Tocca a noi! Ecco allora che risulta decisivo il nostro appoggio, quello della società civile, a sostegno dei magistrati coinvolti in delicati e pericolosi processi come quello sulla trattativa stato-mafia, di cui Di Matteo è titolare. Appare decisivo il nostro sostegno nei confronti del pm palermitano, in un momento tanto instabile, e in una situazione così complessa per dimostrargli solidarietà e vicinanza. Per fargli sentire che NON è SOLO!

 


“Parlate della mafia. Parlatene alla radio, in televisione, sui giornali.
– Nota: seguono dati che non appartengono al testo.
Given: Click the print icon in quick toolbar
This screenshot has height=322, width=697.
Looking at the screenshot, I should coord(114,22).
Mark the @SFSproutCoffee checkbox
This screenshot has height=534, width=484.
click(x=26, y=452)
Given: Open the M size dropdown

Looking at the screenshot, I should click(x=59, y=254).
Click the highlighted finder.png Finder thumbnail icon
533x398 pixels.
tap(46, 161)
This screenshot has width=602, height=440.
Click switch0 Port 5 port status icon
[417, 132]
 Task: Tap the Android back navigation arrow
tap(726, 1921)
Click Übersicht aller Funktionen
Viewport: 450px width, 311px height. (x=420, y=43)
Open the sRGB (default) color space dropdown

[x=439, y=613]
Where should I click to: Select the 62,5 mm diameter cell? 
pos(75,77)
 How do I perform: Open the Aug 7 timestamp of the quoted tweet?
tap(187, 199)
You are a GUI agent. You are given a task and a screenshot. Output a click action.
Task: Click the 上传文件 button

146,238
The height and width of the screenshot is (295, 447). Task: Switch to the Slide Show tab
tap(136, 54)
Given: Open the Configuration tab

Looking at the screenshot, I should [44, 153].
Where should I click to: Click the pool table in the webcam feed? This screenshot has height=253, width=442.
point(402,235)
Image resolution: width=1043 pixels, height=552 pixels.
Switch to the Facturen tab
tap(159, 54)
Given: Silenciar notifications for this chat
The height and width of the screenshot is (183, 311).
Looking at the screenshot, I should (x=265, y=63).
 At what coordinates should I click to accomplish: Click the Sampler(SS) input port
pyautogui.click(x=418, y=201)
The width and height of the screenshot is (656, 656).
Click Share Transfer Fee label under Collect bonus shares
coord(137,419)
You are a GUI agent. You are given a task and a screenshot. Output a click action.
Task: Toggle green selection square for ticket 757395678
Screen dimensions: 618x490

Però parlatene”.

(Paolo Borsellino)

 

‘Si muore quando si è soli…,’ diceva Giovanni Falcone. Uno dopo l’altro sono stati lasciati soli Carlo Alberto Dalla Chiesa, Giovanni Falcone e Paolo Borsellino, e uno dopo l’altro li hanno massacrati, (…) massacrati e poi pianti con ipocrite lacrime e onorati soltanto perchè erano morti, non costituivano più un pericolo per chi, lasciandoli soli, ne aveva decretato la morte. (…) La mafia, non avverte, la mafia uccide. Ma c’è chi indica chi deve essere ucciso, chi può essere ucciso, si tratti di un magistrato che ha osato portare davanti alla sbarra degli imputati pezzi deviati dello Stato, delle istituzioni, si tratti del figlio di un mafioso che ha osato infrangere una scellerata congiura del silenzio pronunciando un nome "trattativa" fino ad allora impronunciabile, si tratti di un altro magistrato che squarcia il velo di un "depistaggio di stato" messo in atto per coprire i veri autori e i veri mandanti di una "strage di Stato".
"Mi trovo a vivere oggi esattamente quello che ho vissuto vent’anni fa quando sapevamo tutti che Paolo Borsellino, dopo Giovanni Falcone, sarebbe stato ucciso e lo abbiamo fatto uccidere. Non gli siamo stati abbastanza vicini. Hanno cominciato a piangerlo quando non dava piu’ fastidio. Non vogliamo che questa storia vergognosa si ripeta”

(Salvatore Borsellino)

 

C’e’ un altro ringraziamento che elaboro piu’ con il cervello e con l’esperienza maturata in tanti anni di indagini: e’ il grazie di chi sa che l’attenzione dell’opinione pubblica costituisce per noi tutti da una parte uno scudo vero e reale e dall’altra parte un ulteriore sostegno per andare avanti nel nostro lavoro. Semplicemente noi dobbiamo fare il nostro lavoro. […] Non importa se siete tanti o pochi, comunque ci siete. E’ un segnale importante di cui vi ringrazio ”.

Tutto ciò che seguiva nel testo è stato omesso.